Dan Chinoy and Li Fangfang
China Daily
Publication Date : 12-03-2010

It may only be three months old but 2010 is already shaping up to be a terrible year for Toyota. After being forced to recall millions of its most popular models due to faulty brakes and accelerators, the Japanese giant has lost not only millions of dollars but also, for many people, its reputation for making some of the world's most reliable cars.

In the United States, sales dropped 8.7 per cent after customers shied away from the brand. Meanwhile, Ford, one of its biggest competitors, saw its February sales grow 43 per cent on last year.

But as Toyota struggles to repair its dented image - company president Akio Toyoda visited Beijing and Washington last month to deliver apologies for the quality problems - there is one bright spot: China.

Unlike the US, its competitors have been largely unable to capitalise on the scandal here to steal some of the automaker's market share.

Supported by the rapid growth of China's middle class and government policies, including nearly US$15 billion in tax breaks and subsidies designed to encourage consumption in the wake of the financial crisis, China passed the US as the world's largest auto market for the first time last year. Car purchases increased almost 50 per cent last year, bringing the number of cars on the country's road to about 31 million - five times more than in 2005.

It is this demand that has kept Toyota going in China. The company sold 626,886 units in 2009 and, despite the global recalls - which included the RAV-4 SUV in China - sales continued to rise in January and February, said the company. Only Volkswagen sells more cars.

"Toyota's recall in the US has had little impact on our business in China," said Zeng Qinghong, general manager of Guangzhou Automobile Industry Group (GAIG), which produces Toyota in China. "Demand in the market is still very robust."

Material provided:
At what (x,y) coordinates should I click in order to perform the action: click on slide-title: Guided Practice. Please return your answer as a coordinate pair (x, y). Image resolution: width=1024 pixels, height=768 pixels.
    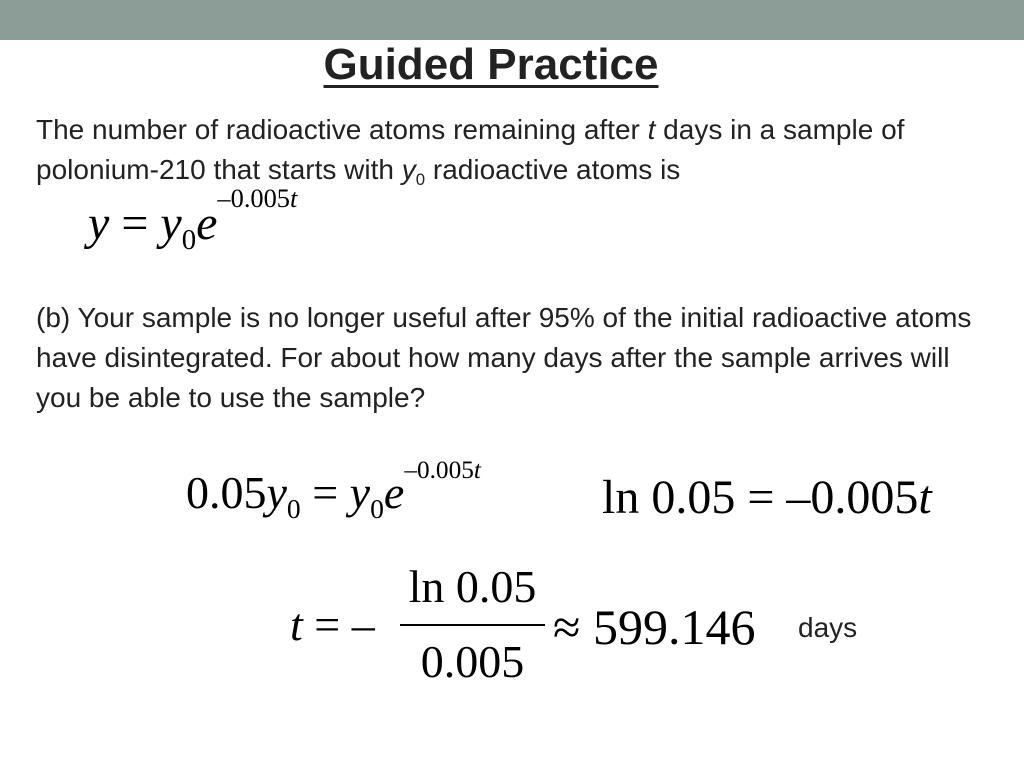
    Looking at the image, I should click on (491, 64).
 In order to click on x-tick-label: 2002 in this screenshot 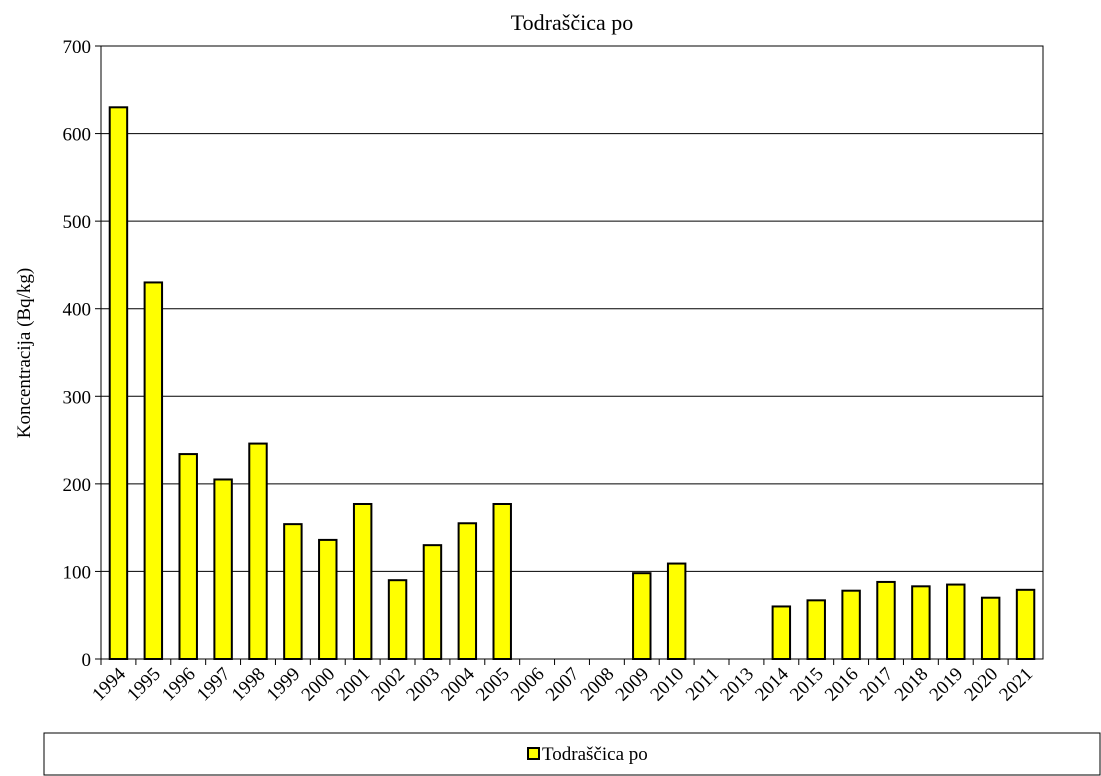, I will do `click(388, 685)`.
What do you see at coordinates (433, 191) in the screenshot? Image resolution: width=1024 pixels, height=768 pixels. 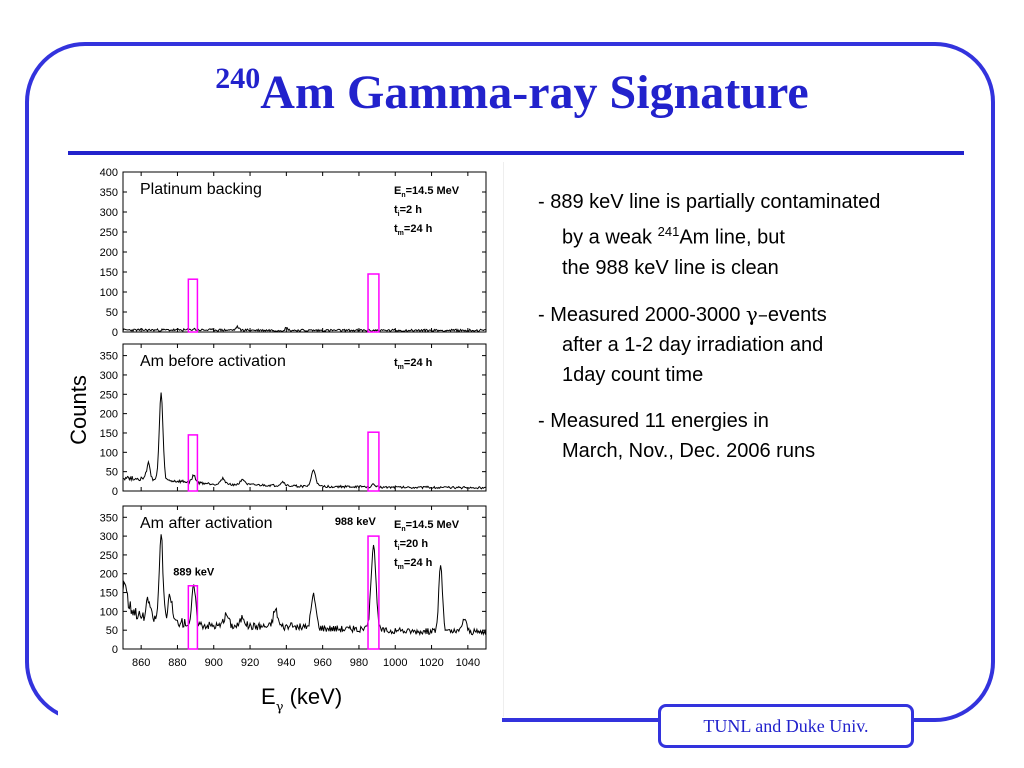 I see `annotation-value: =14.5 MeV` at bounding box center [433, 191].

Task brief:
Pick up the text on Toyota's sales in China and continue it from its last sentence.

Output below:
With soaring demand and a major market leader reeling, why were Toyota's competitors unable to take advantage in China?

One reason, said John Zeng, an analyst with market research firm IHS Global Insight, is that the recall scandal has largely been seen as an "American problem". Cars made for the Chinese market come from different suppliers and go through different manufacturing processes, he said, adding that the media coverage of the problems here have been less widespread than in the US. However, that could be due to the fact that, unlike in the US, there have been no reports of crashes caused by faulty RAV-4 accelerators or breaks.

"The RAV-4s were just recalled (in China) out of caution. It's not like in the US where consumers have been hurt or died because of the problems," said John Zeng.

A more important factor for Toyota's resilience in China, however, may be its domestic competition. Although expanding, Chinese carmakers such as Geely, Chery, and BYD are still seen to lack Toyota's experience, expertise and rigor. Analysts say the buyers of these cheaper cars are those customers who cannot afford to buy better.

Just 6 per cent of Chinese customers listed "quality" as the top reason for buying a domestic brand in a survey by global marketing services firm J.D. Power and Associates last year. The appeal, the poll found, was their price. Tony Liu, head of automotive business at Sinotrust, a Chinese market consultancy, estimated that Chinese brands are 30 or 40 per cent cheaper than foreign- or joint venture-made cars.

"When they got into the market, they realised it's very difficult to compete with foreign brands. Pricing is the best weapon to fight back," said John Zeng.

In the long term, if Chinese manufacturers want to compete with international companies like Toyota, whether in China or overseas, they must close the perceived quality gap, said Mei Songlin, chief analyst for J.D. Power and Associates in Shanghai. However, that means strengthening research and development, improving management and developing more sophisticated marketing techniques. In short: a wholesale corporate upgrade.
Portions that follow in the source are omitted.